> _Objectives_:
A) Answer these questions about the derivation on the F statistic, one answer per line:
(i) For a given range of sample means, how must the sample means be placed to give the largest possible F statistic?
(ii) What value is $MS_E$ assumed to take, without loss of generality?
(iii) What does the final $t$ value in the derivation represent when $F=F_\alpha$?
B) Say whether each statement agrees with the derivation on the F statistic. Answer yes or no, and quote the words from the derivation that decide it.
(i) The number of means $k$ is taken to be odd for simplicity.
(ii) The data can always be rescaled so that $MS_E$ equals 1.
(iii) In the boundary case, the overall mean is assumed to be 0.

══ Source document ══

The justification is as follows: For a given range of sample means, $\max_{i,j}|\bar y_i - \bar y_j| = 2a$, the largest possible $F$ statistic is achieved when half the $\bar y_i$ are at one extreme and the other half are at the other. This represents the case where $F$ looks the most significant given that two means differ by at most $2a$.

So, without loss of generality, suppose that $\bar y_.=0$ so that $\bar y_i=\pm a$ in this boundary case. And again, without loss of generality, suppose that $MS_E=1$, as we can always rescale the data to this value. Now consider $k$ means (where $k$ is even for simplicity [but see note 1 below]), we have $F=\frac{\sum n\bar y^2/(k-1)}{MS_E}= \frac{kna^2}{k-1}$. Setting $p_F=\alpha$ so that $F=F_\alpha=F_{\alpha,k-1,k(n-1)}$, we obtain $a =\sqrt{\frac{(k-1)F_\alpha}{kn}}$. When all the $\bar y_i$ are $\pm a$ (and still $MS_E=1$), each nonzero $t$ statistic is thus $t=\frac{2a}{1\sqrt{2/n}} = \sqrt{\frac{2(k-1)F_\alpha}{k}}$. This is the smallest maximum $t$ value possible when $F=F_\alpha$.

═══
══ Extracted information ══

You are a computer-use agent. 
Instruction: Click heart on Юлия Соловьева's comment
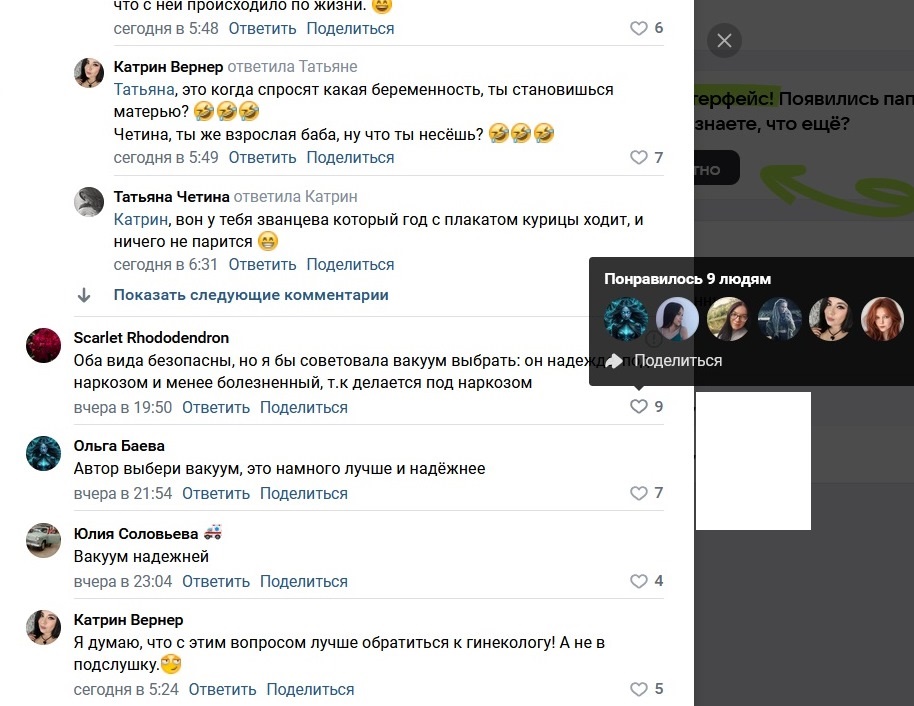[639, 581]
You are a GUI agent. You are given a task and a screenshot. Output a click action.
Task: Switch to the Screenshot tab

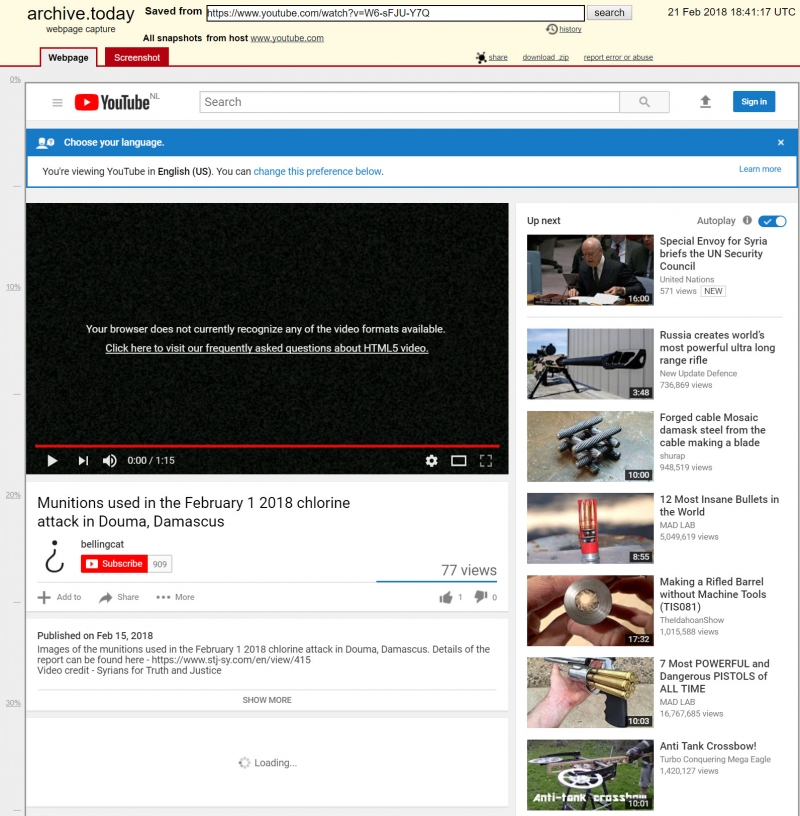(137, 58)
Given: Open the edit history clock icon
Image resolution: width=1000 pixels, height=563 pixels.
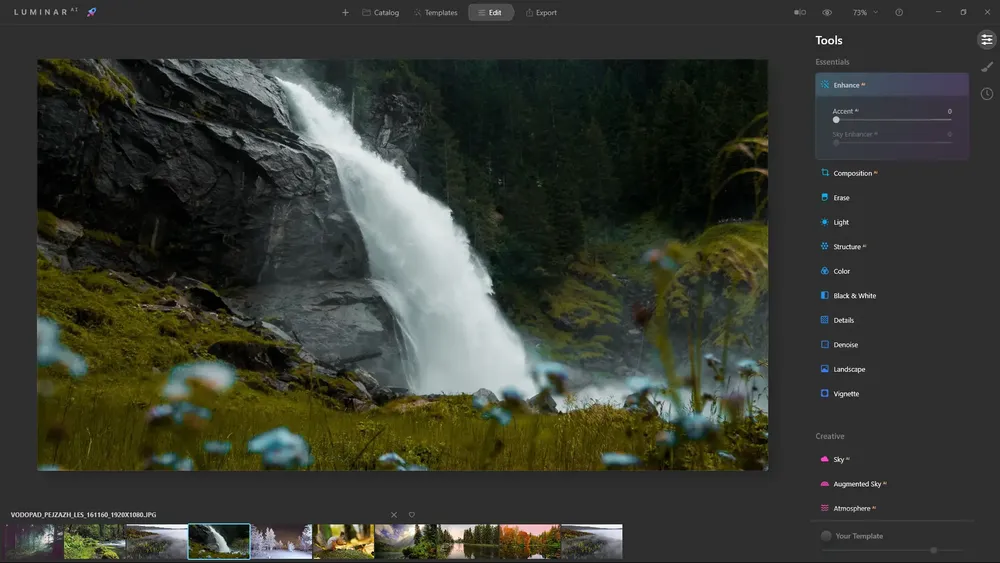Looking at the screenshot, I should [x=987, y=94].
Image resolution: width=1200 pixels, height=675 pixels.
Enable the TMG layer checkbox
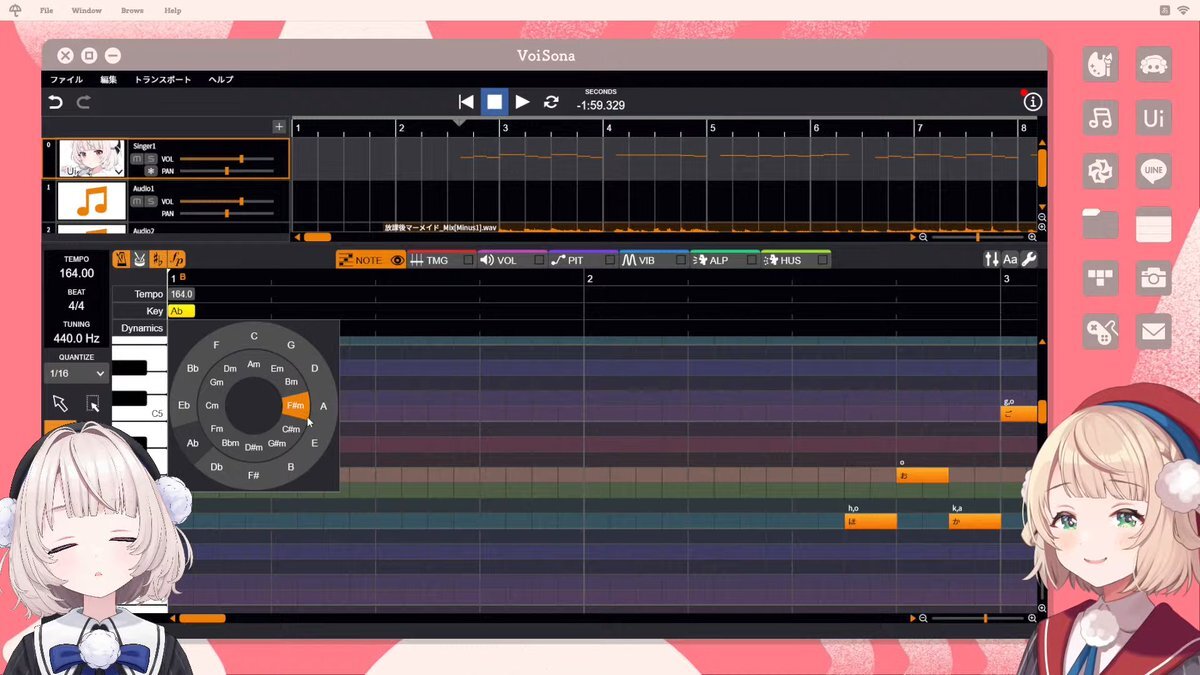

═══

> _Answers for this exercise_:
A)
(i) Half of the sample means are at one extreme and the other half are at the other.
(ii) $MS_E$ is assumed to equal 1.
(iii) It is the smallest maximum $t$ value possible when $F=F_\alpha$.

B)
(i) No: "where $k$ is even for simplicity"
(ii) Yes: "as we can always rescale the data to this value"
(iii) Yes: "suppose that $\bar y_.=0$ so that $\bar y_i=\pm a$ in this boundary case"